Advocates can learn from the history of tobacco preemption11 to bring antipreemption activities to the forefront of their policy activity, scaling up a national effort to proactively prevent industry attempts to spread state preemption laws further.31 An essential lesson from state preemption in tobacco control is that, once preemption laws are enacted, they create a chilling effect that severely cripples local progress, and they are challenging to repeal. The repeal of state laws preempting local smoke-free air laws—one of only a few public health policy topics ever repealed across the country—took, on average, 12 years.11 State preemption for SSB taxes has already created a chilling effect by forcing localities to withdraw local SSB tax initiatives.29 Efforts to repeal preemption presented particular challenges in California, where health advocates have struggled to gather consensus on whether to repeal state preemption or overturn it with a statewide tax.32 Preventing and repealing state preemption provides crucial opportunities for public education, stimulating debate, and shifting social norms.31 For example, in 2019, the repeal of state preemption of local tobacco control in Colorado led to the launching of 40 local government tobacco regulation campaigns, including 9 tax proposals that passed with solid majorities in ballot initiatives.33 State preemption does away with these opportunities.
Limitations
This study’s strength is its use of an empirically validated conceptual framework for predicting tactics that are likely to be deployed by the SSB industry in pursuing state preemption.
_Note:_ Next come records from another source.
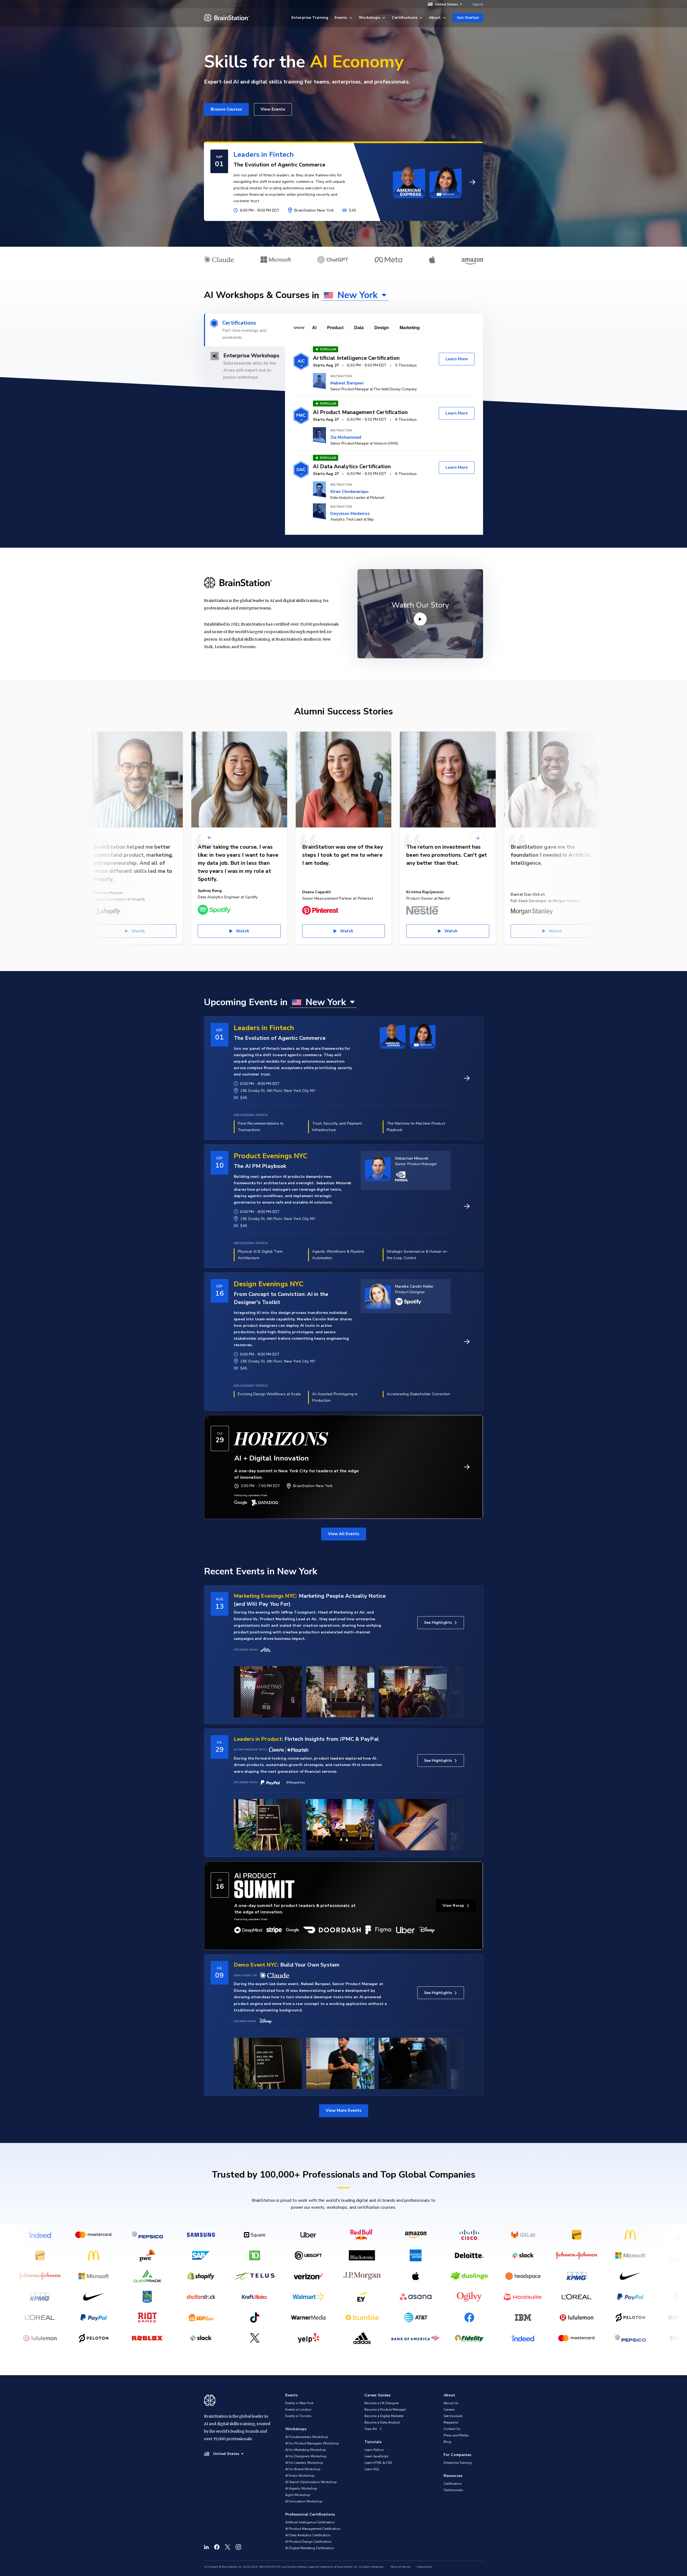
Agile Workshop (297, 2495)
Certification (453, 2483)
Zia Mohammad (345, 437)
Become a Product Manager (385, 2409)
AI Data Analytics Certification (307, 2535)
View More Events (343, 2110)
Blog (447, 2442)
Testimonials (453, 2490)
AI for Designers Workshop (306, 2456)
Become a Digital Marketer (384, 2416)
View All (371, 2429)
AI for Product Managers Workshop (312, 2443)
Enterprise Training (309, 17)
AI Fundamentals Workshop (306, 2437)
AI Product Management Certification (312, 2529)
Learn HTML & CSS (378, 2463)
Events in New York (299, 2403)
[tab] (244, 330)
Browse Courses (226, 109)
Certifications (404, 17)
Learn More (456, 359)
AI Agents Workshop (301, 2488)
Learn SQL (371, 2469)
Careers (449, 2409)
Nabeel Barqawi (347, 383)
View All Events (343, 1533)
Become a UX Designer (381, 2403)
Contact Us (452, 2429)
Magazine (451, 2422)
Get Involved (453, 2416)
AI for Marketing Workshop (305, 2450)
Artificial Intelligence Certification (310, 2522)
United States (446, 4)
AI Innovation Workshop (303, 2501)
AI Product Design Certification (308, 2541)
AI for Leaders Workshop (304, 2463)
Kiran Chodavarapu (349, 492)
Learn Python (374, 2450)
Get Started (467, 17)
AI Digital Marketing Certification (309, 2548)
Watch (138, 931)
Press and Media (456, 2435)
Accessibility (424, 2567)
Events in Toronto (298, 2416)
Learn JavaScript (376, 2456)
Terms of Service (400, 2567)
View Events (273, 109)
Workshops (369, 17)
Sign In (478, 4)
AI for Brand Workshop (302, 2469)
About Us (451, 2403)
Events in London (298, 2409)
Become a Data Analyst (382, 2422)
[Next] (477, 838)
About (435, 17)
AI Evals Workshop (300, 2475)
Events (341, 17)
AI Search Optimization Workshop (311, 2482)
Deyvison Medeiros (350, 514)
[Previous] (209, 838)
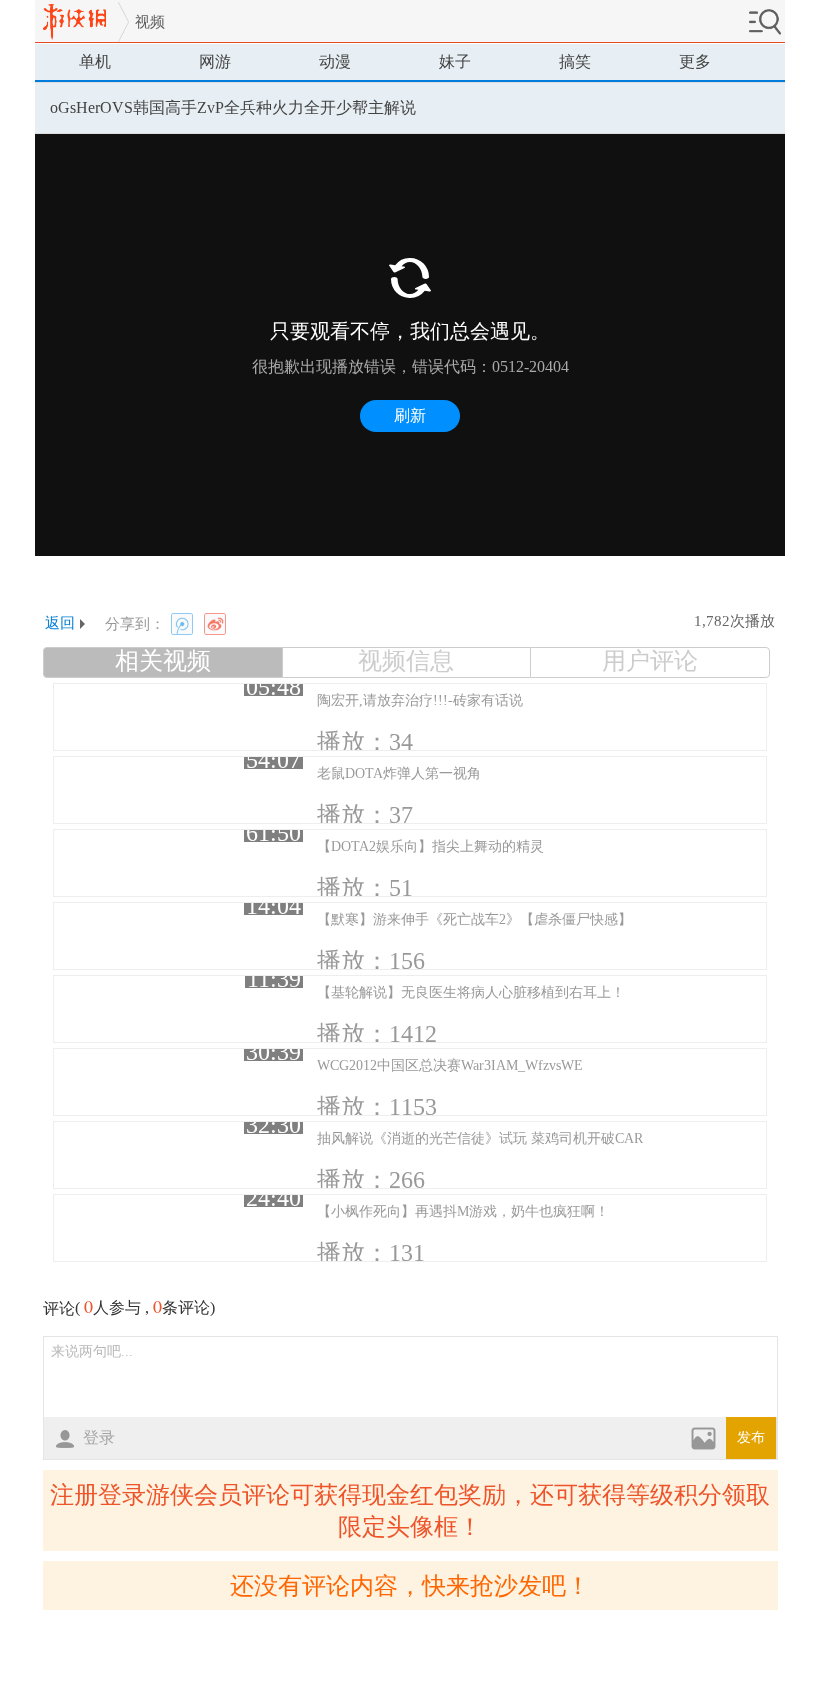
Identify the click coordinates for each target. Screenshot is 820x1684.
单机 (95, 61)
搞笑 (575, 61)
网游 (215, 61)
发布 (751, 1437)
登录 (99, 1437)
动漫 (335, 61)
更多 (695, 61)
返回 (60, 624)
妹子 (455, 61)
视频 (150, 22)
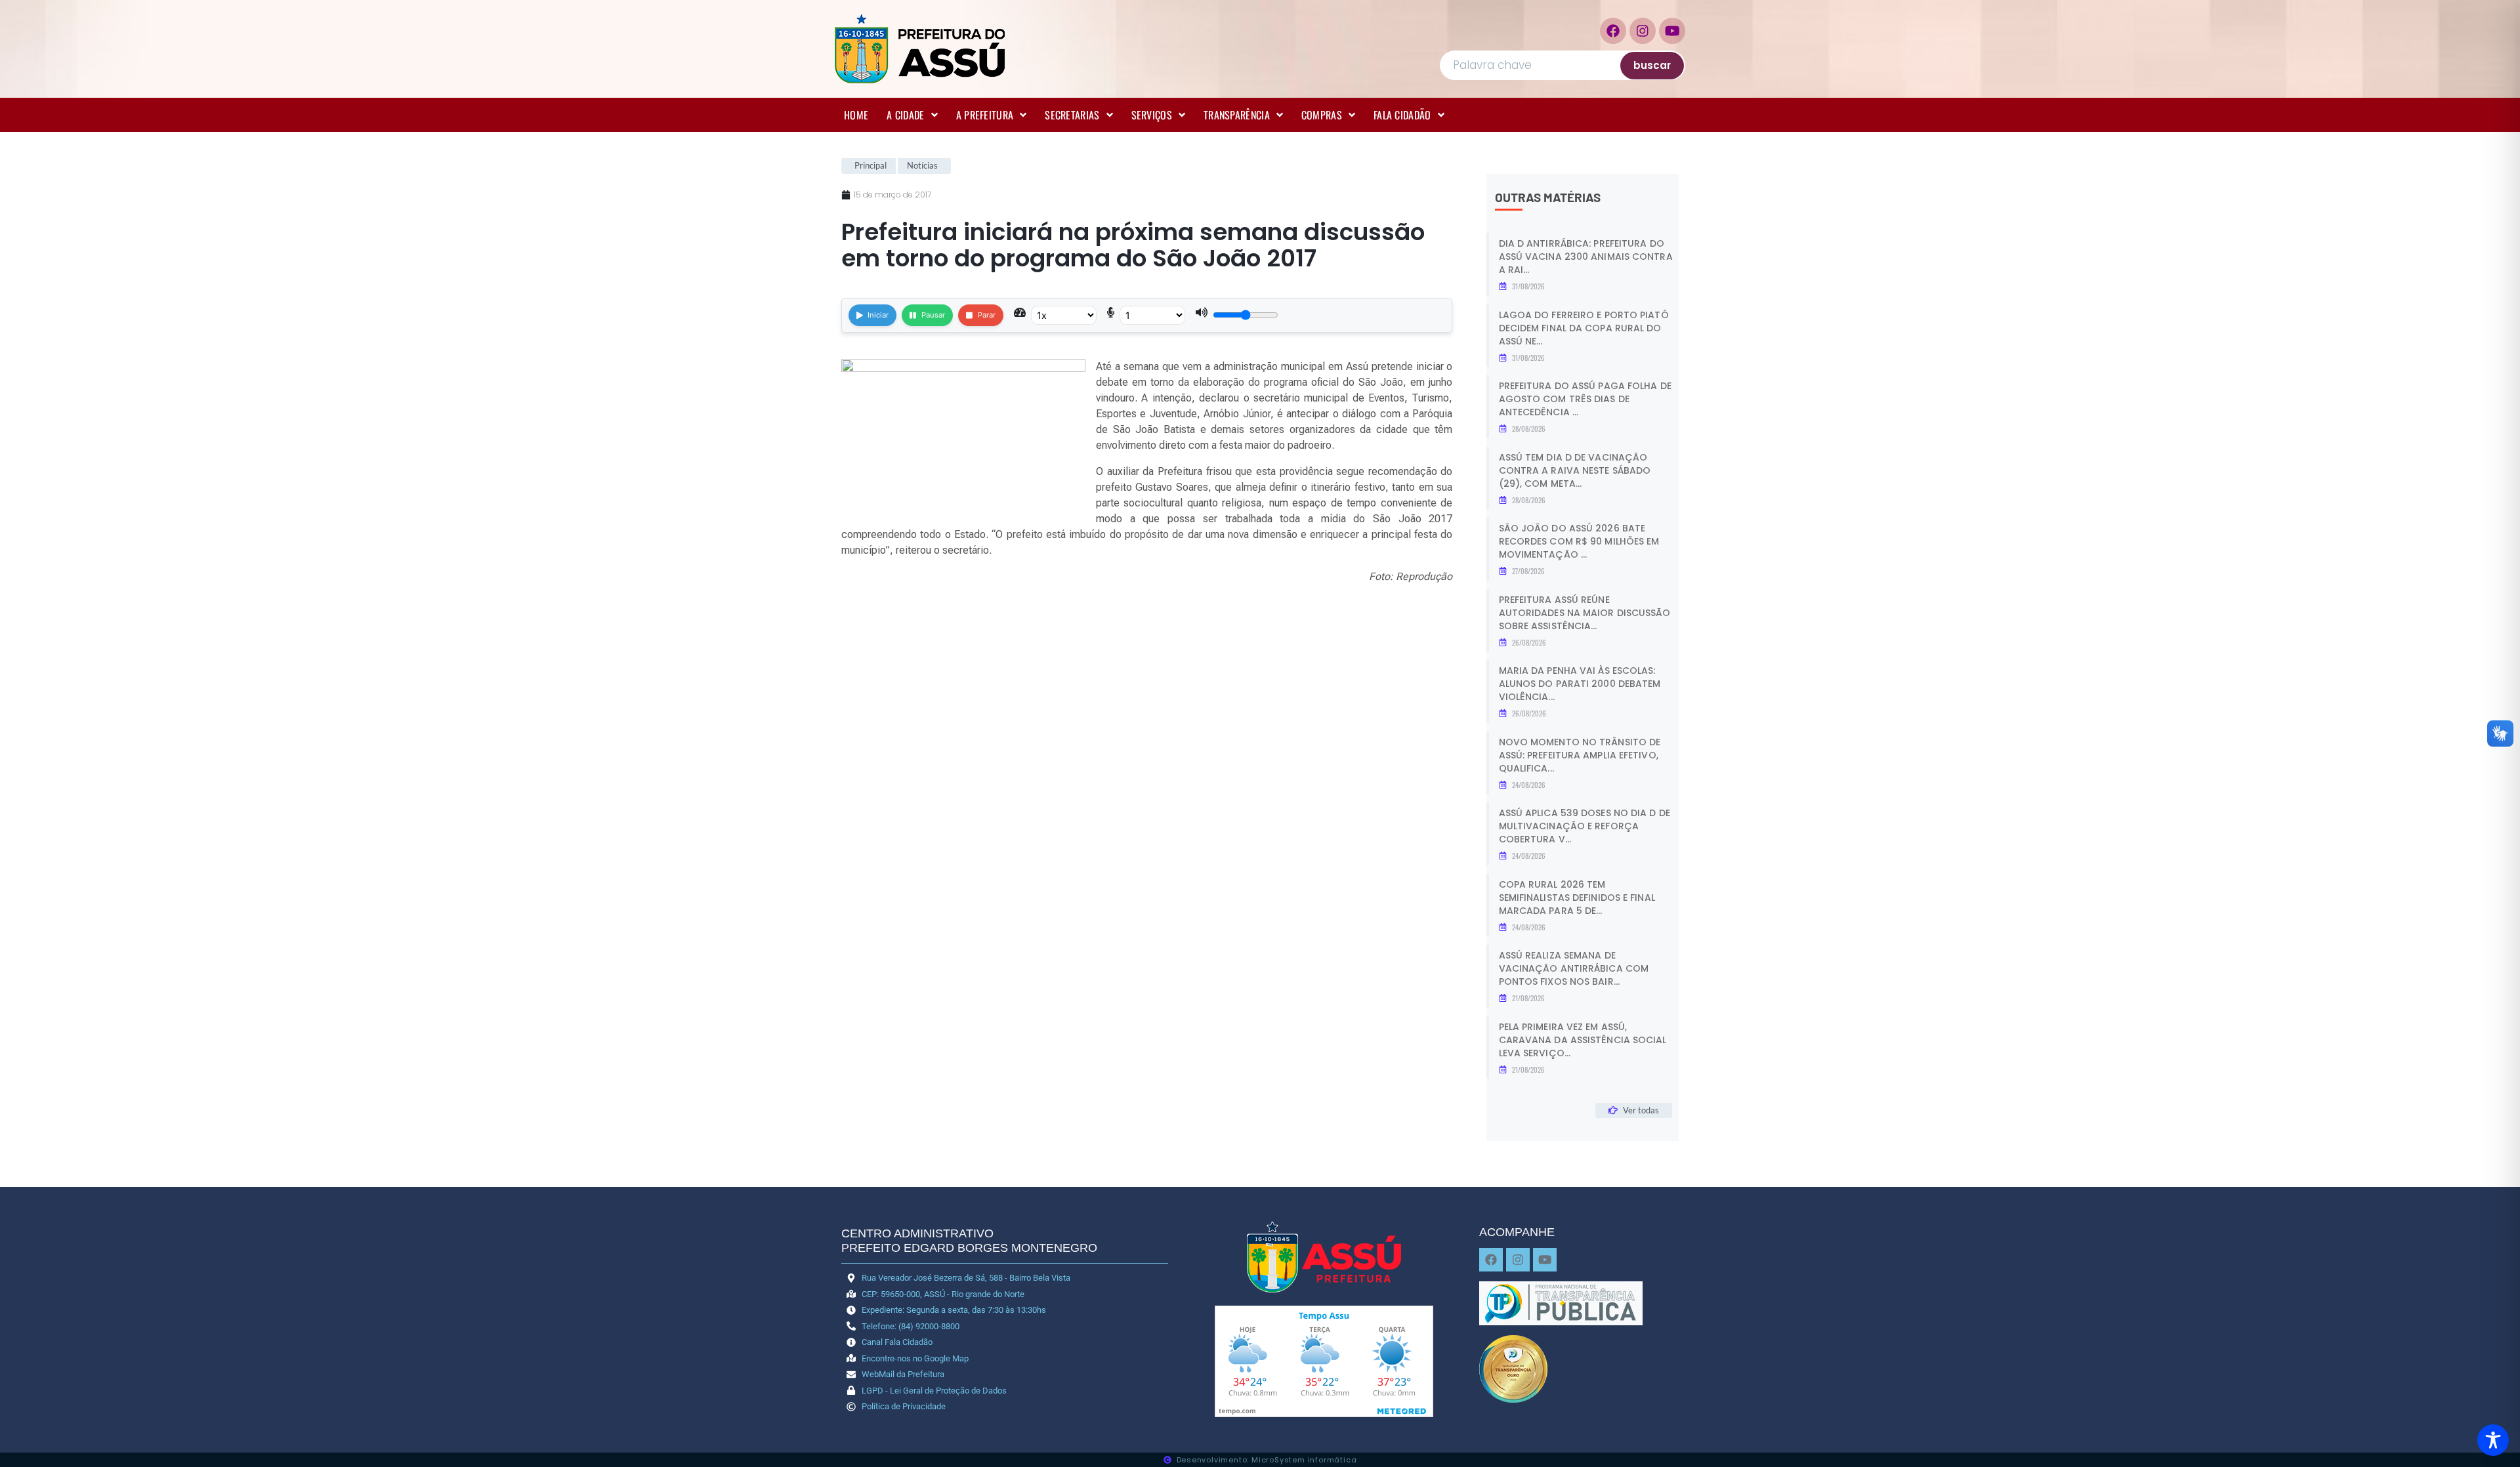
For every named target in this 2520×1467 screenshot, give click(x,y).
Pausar (933, 315)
This is offset by limitations in the availability of public information to comprehensively identify preemption attempts that did not rise to the level of open public debate and the lack of research to identify the use of litigation to argue implied preemption. Additional research is needed to develop more comprehensive approaches for capturing the universe of state preemption attempts, including those that are not elevated to the public record. Another limitation is the absence of key informant interviews with policymakers and advocates; future research should include such interviews to better understand the SSB tax policy and preemption landscape.
Conclusions
Eight US states have experienced sustained debates over soda tax preemption, and the beverage industry has succeeded at suppressing local autonomy in half. State preemption has had the industry’s intended effect of chilling innovation at the local level: between 2015 and 2017, 7 local governments passed soda taxes, but none have since. While the beverage industry’s use of state preemption to halt diffusion in local soda taxes is limited so far, the beverage industry uses time-tested strategies cultivated by the tobacco industry. Public health opposition to SSB tax preemption is nascent but generally uses tactics that mirror those successfully pioneered by tobacco control advocates. Findings from this research point to the need for a robust national network of advocates, supported by national panels of legal experts, that can shift from a reactive to a proactive approach that halts the spread of preemption and begins the task of overturning existing statutes.
ACKNOWLEDGMENTS
This work was supported by the University of Nevada, Reno; the University of California, San Francisco; and New York University.
Note. None of the universities played a role in the conduct of the research or the preparation of this article.
CONFLICTS OF INTEREST
None of the authors have any conflicts of interest to report related to this study.
HUMAN PARTICIPANT PROTECTION
This study did not require institutional board review, as it did not involve human participants.